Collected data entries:
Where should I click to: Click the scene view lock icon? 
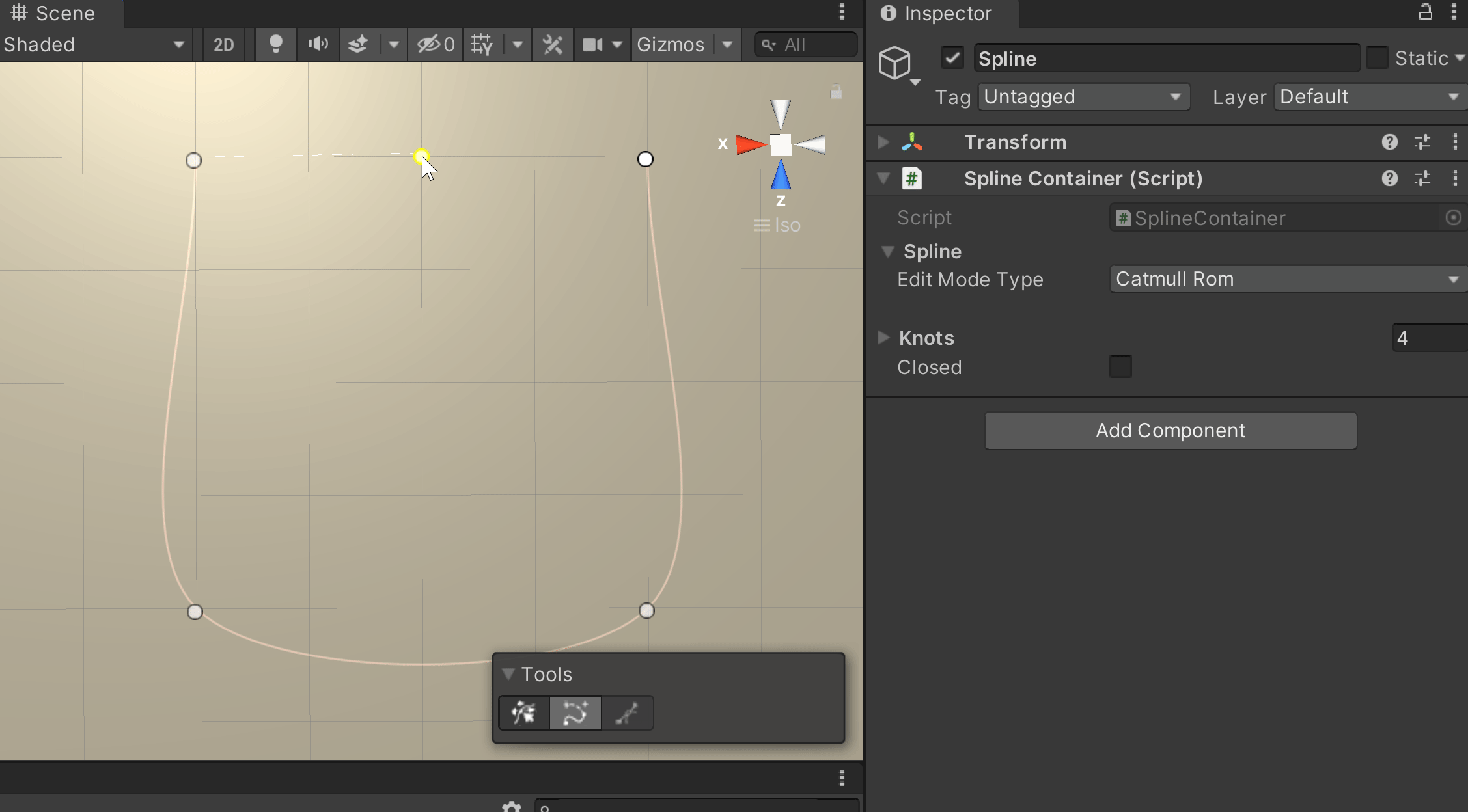pos(836,92)
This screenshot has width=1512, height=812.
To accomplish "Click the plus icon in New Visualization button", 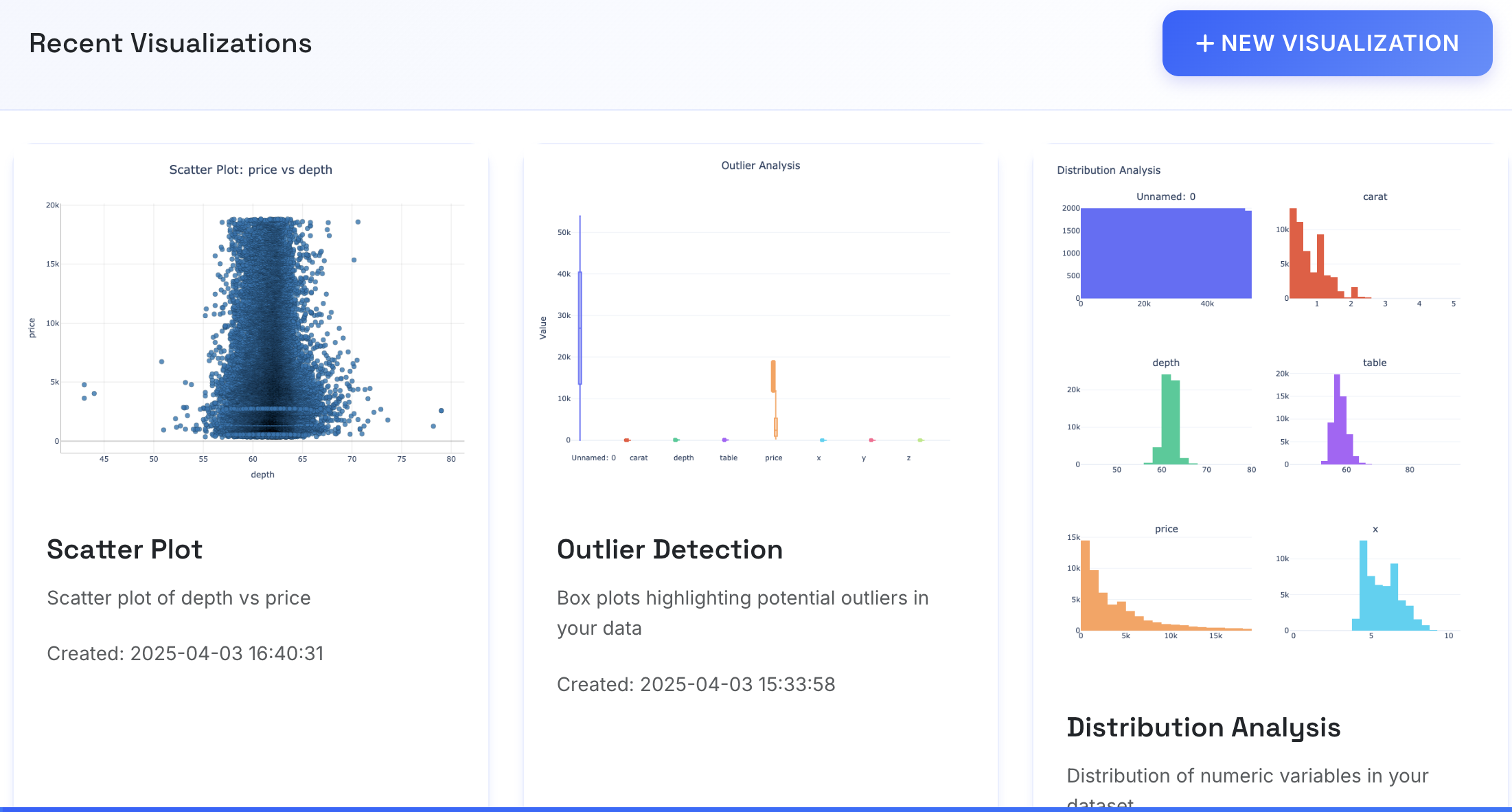I will click(1204, 43).
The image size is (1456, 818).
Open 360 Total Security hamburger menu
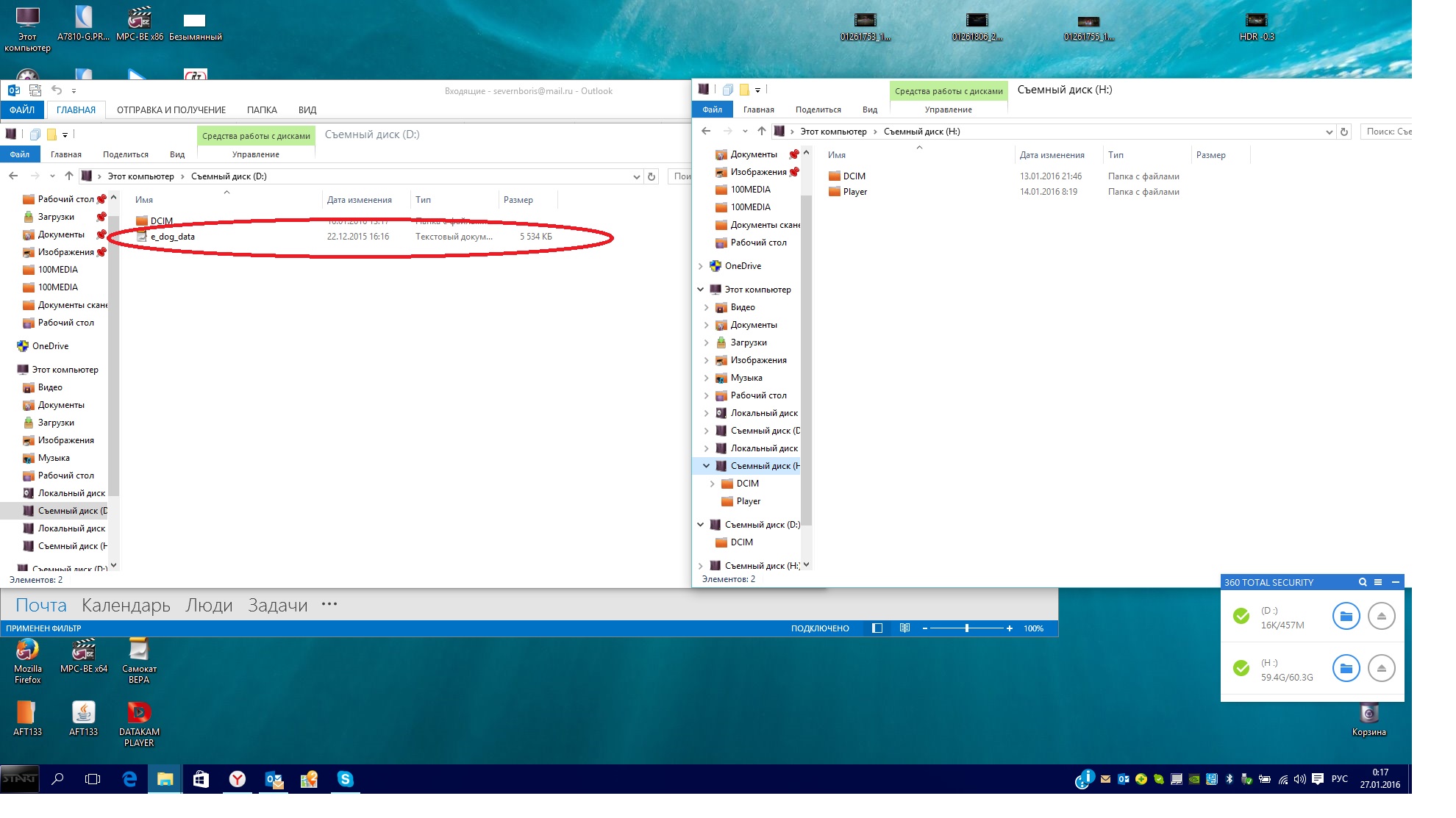click(1378, 582)
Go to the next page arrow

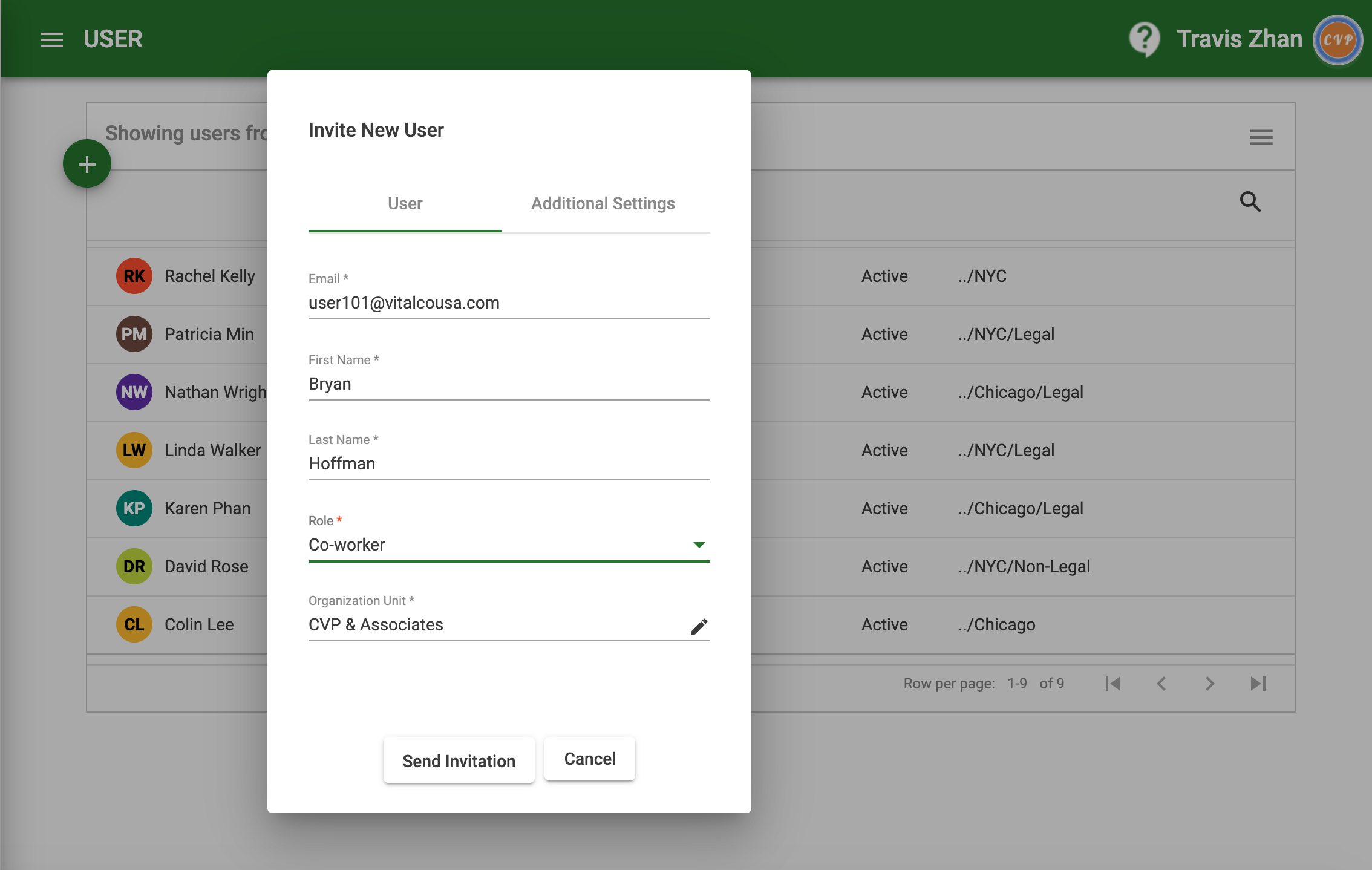click(1209, 684)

EXERCISE AIM:
Take the records above from the line with "Open 360 Total Security hamburger menu" down to their last line and please copy those lines exactly, without the pictures.

TASK RESPONSE:
Open 360 Total Security hamburger menu
click(1378, 582)
Go to the next page arrow

click(1209, 684)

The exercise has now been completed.